README for NGS Data Analysis Pipeline Background This pipeline is designed to provide a simplified and easy-to-use tool for genomic analysis. It covers different steps of the workflow for the analysis of NGS data including quality control and genome size checks, variant calling and annotation. It is built using Nextflow which is a workflow language designed at the Centre for Genomic Regulation, Barcelona. The knowledge of Nextflow is not necessary to use this pipeline, as the heavy-lifting job of putting together the script has been done by the designers of this pipeline. Our pipeline also allows for executions to resume at the point where the workflow was stopped in the case of additional inputs or configuration changes rather than starting afresh.

Docker has also been used as a containerizing tool to assemble all the software and dependencies needed for the analysis, thereby, ensuring an easy installation and execution of the pipeline. As such, the user only needs to make an installation of this pipeline and then good to go on with the analysis because it automatically installs all the software dependencies.

In addition, time-consuming steps, such as indexing of a reference sequence, are only performed once when executing the workflow multiple times using the same working directory.

Nextflow and the Docker software can be run on Linux, Mac OS, and Windows supported through WSL2.

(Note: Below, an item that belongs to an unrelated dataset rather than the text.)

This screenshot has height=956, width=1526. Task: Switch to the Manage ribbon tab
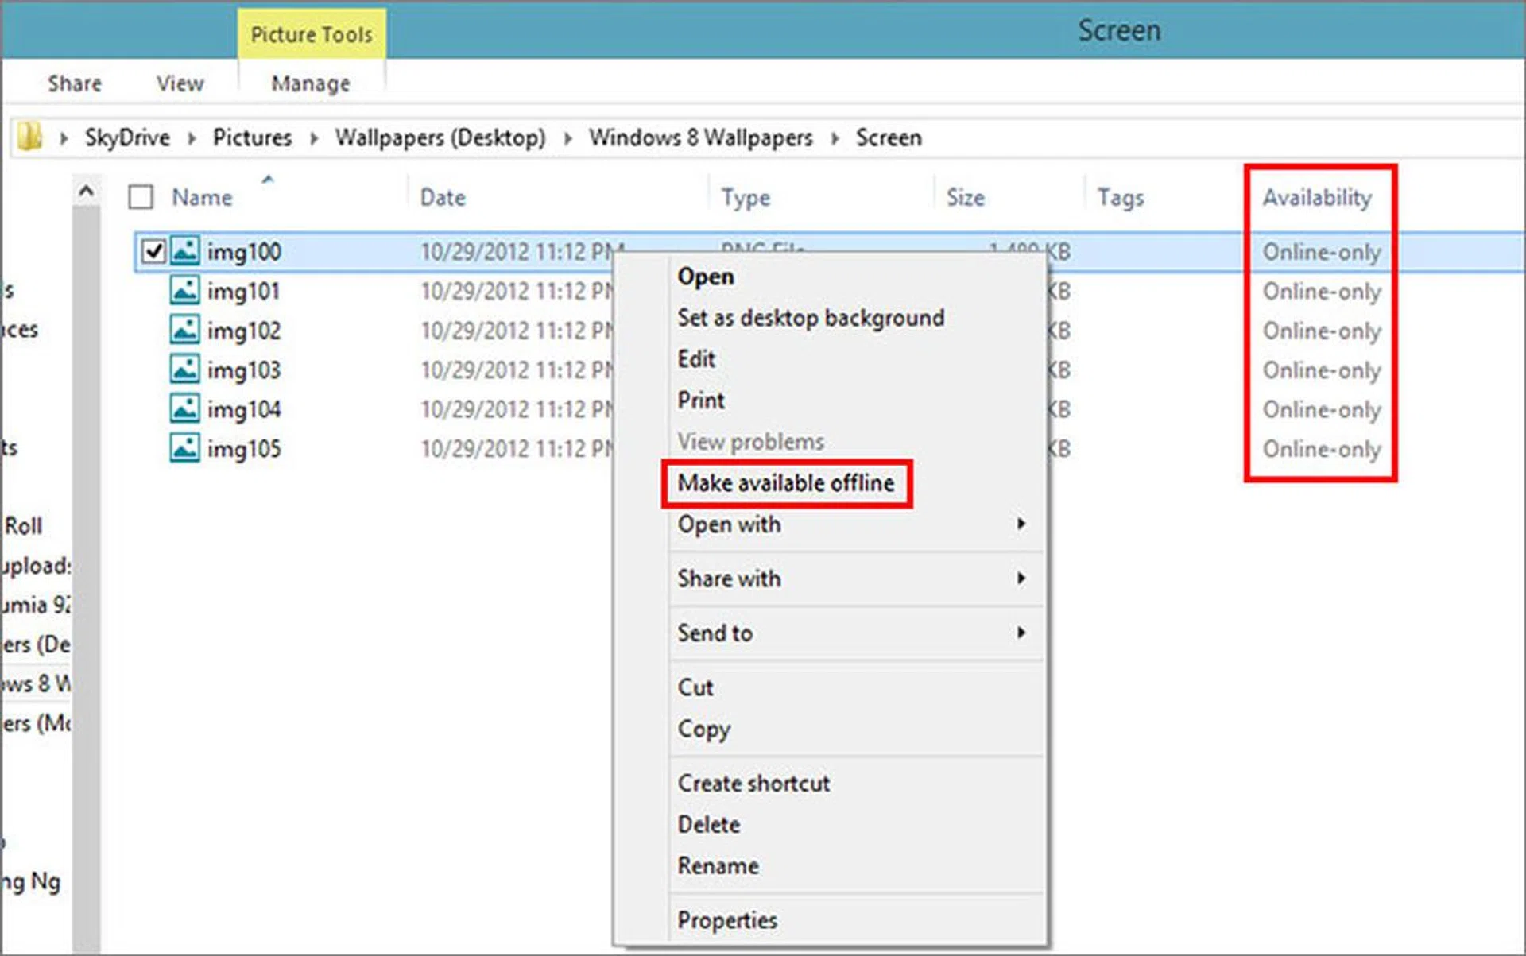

Java 17 was required for the gatk4 to work effectively.

Quality Control Checks The pipeline is designed to be able to execute and generate quality reports using both fastqc (https://www.bioinformatics.babraham.ac.uk/projects/fastqc/) and Multiqc (https://doi.org/10.1093/bioinformatics/btw354) workflows effectively.

The output is directly piped into samtools, converted into BAM format, sorted, and then indexed. Genome size heterozygosity We implemented scripts for determining the genome characteristics such as heterozygosity, repeat content, and size from sequencing reads using Jellyfish and GenomeScope.

Variant Calling The variant calling step is carried out using the Genome Analysis Toolkit (GAKT) best practices workflow. This is done together with samtools, bwa-mem.

Variant Annotation The annotation of the variants is done using SnpEff.